Monday, February 19, 2007

Lawyers Question Coup

Lawyers question coup - Sunday, February 18, 2007

A REPORT has described the assumption of executive power by the army head as riddled with legal inaccuracies, misapplications of the law and a selective reading of case law.

A group of lawyers who do not wished to be named for fear of victimisation have prepared a legal response to Fiji Human Rights Commission director Dr Shaista Shameem's report on the assumption of executive authority by Commodore Voreqe Bainimarama.

The group says what is disturbing is that it claims to be a dispassionate and balanced analysis of the legalities surrounding the army's usurping of power on December 5 was a veiled justification for actions of the RFMF the day after.

"What emerges from the report is an apparent dislike of Prime Minister Qarase and his government," they said.

"The tragedy is that in confusing the latter with its apparent approval of the RFMF's perspective in relation to its own action, the report compromised the Fiji Human Rights Commission and the director's own standing as well as set back the cause of human rights in Fiji."

On the commission, the group says the report's pronouncement that it was acting impartially and independently of all sides while at the same time making judicious statements on the need to maintain human rights and law and order is hollow.

"It has regrettably compromised its position and the elaborate explanations it makes in defence of its role are best ignored.

"This report is a case in point and a direct contradiction of the assertion that 'commissions cannot take sides in a political conflict'.

"It is little more than an apology for the commander and the RFMF as has been observed elsewhere."

The group said the report should tar the former government of crimes against humanity and ethnic cleansing diminished the horrors of genuine crimes against humanity.

"The report also questions the stance adopted by various United Nations agencies and civil society organisations in relation to the Qarase government," they said.

"There is a suggestion that these entities 'colluded' in the actions of the latter.

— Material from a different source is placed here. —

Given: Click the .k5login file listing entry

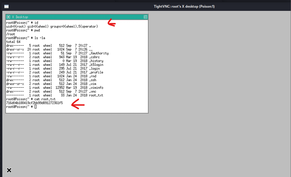Looking at the screenshot, I should [96, 65].
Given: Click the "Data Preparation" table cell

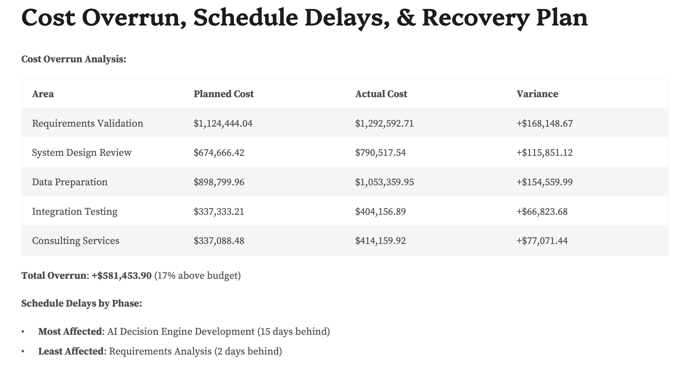Looking at the screenshot, I should [70, 182].
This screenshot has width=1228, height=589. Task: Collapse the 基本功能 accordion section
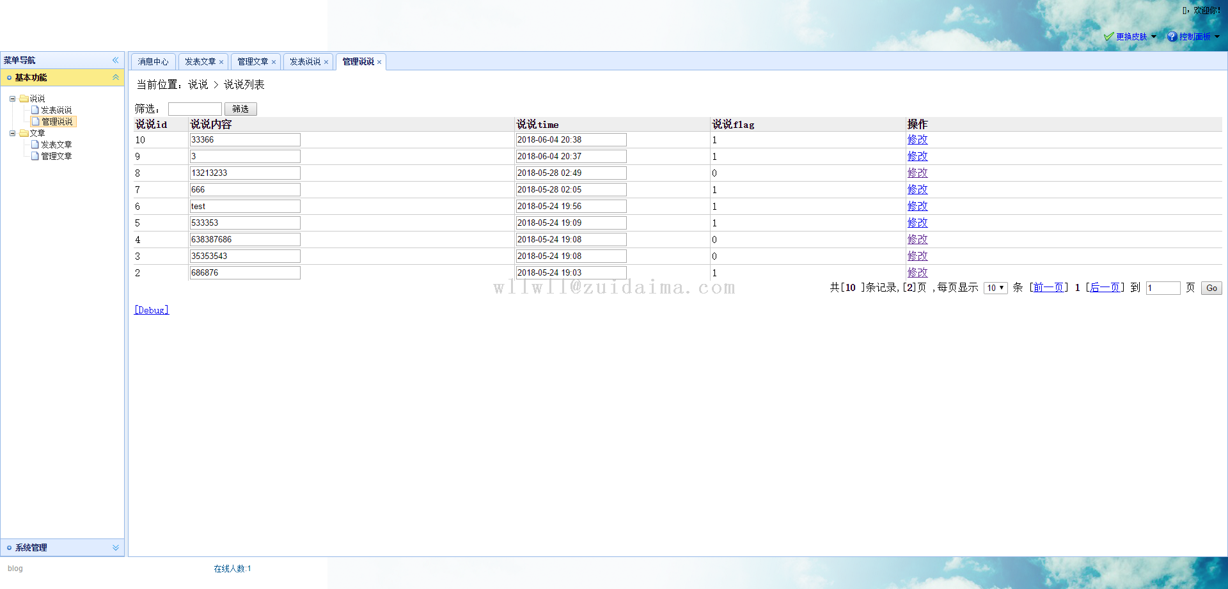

Again it omits to substantiate the claims.

"They are not only serious but border on the libelous because they tarnish reputations without justifiable cause.

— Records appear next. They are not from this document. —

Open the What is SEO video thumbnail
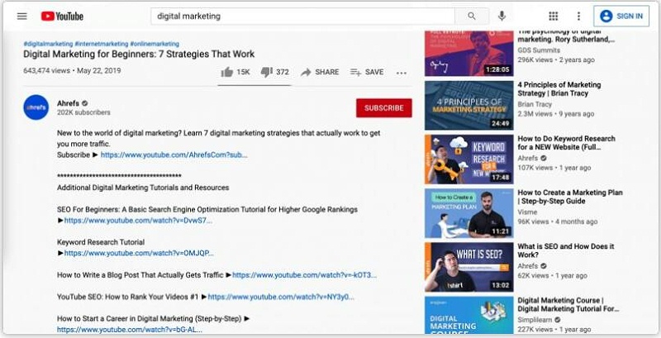 (467, 266)
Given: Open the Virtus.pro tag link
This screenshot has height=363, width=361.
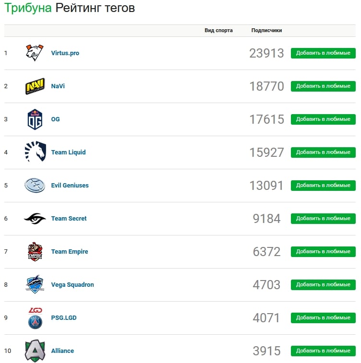Looking at the screenshot, I should click(x=65, y=53).
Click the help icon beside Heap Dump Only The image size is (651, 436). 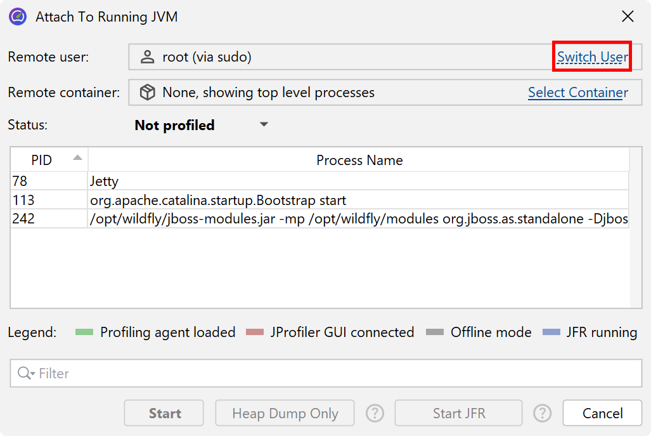tap(375, 414)
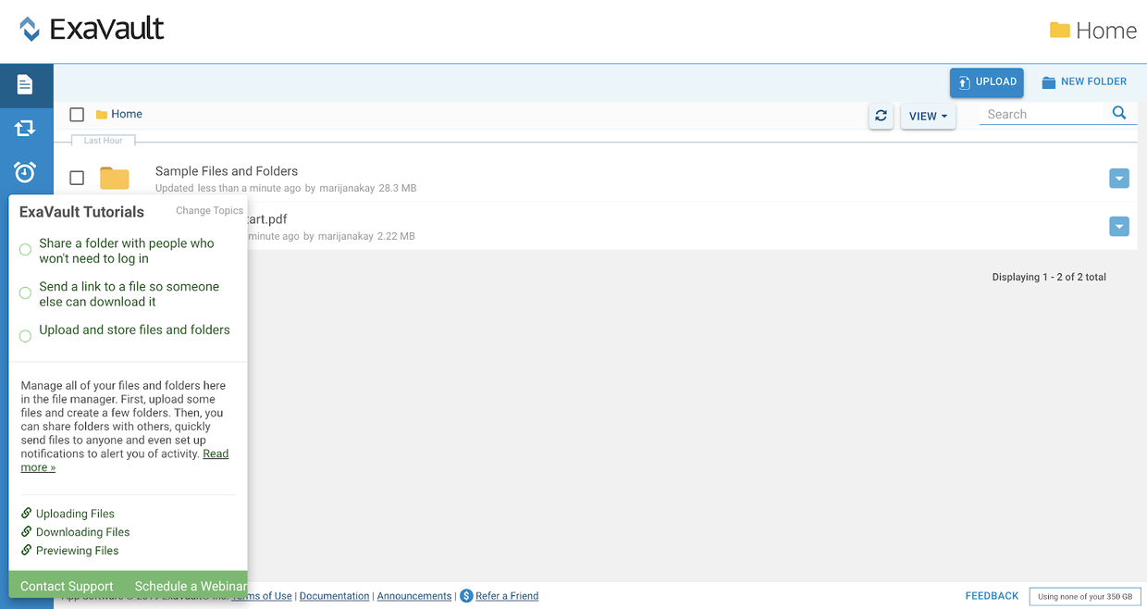
Task: Click the dollar icon beside Refer a Friend
Action: 466,596
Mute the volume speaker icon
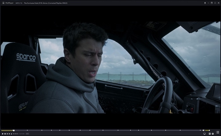Screen dimensions: 221x136 [x=204, y=130]
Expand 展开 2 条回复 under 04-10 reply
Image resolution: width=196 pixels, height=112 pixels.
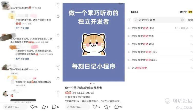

"It is disappointing that the report has, under the pretext of assessing the legalities of the situation, used the opportunity to vilify those who take issue with its conclusions."

Dr Shameem said the legal response was just a polemic.

"There is nothing of legal substance there to refute anything we have put forward as the legal position," she said.

"Of course the anonymous lawyers are entitled to their opinion but first they should put their names forward so we can see whether they have any conflict of interest in terms of who their clients are."

"Secondly they should really try and understand what the law already states, not what they believe it states.

"Anyway, the courts will have ample opportunity to decide which is the correct legal position at the end of the day."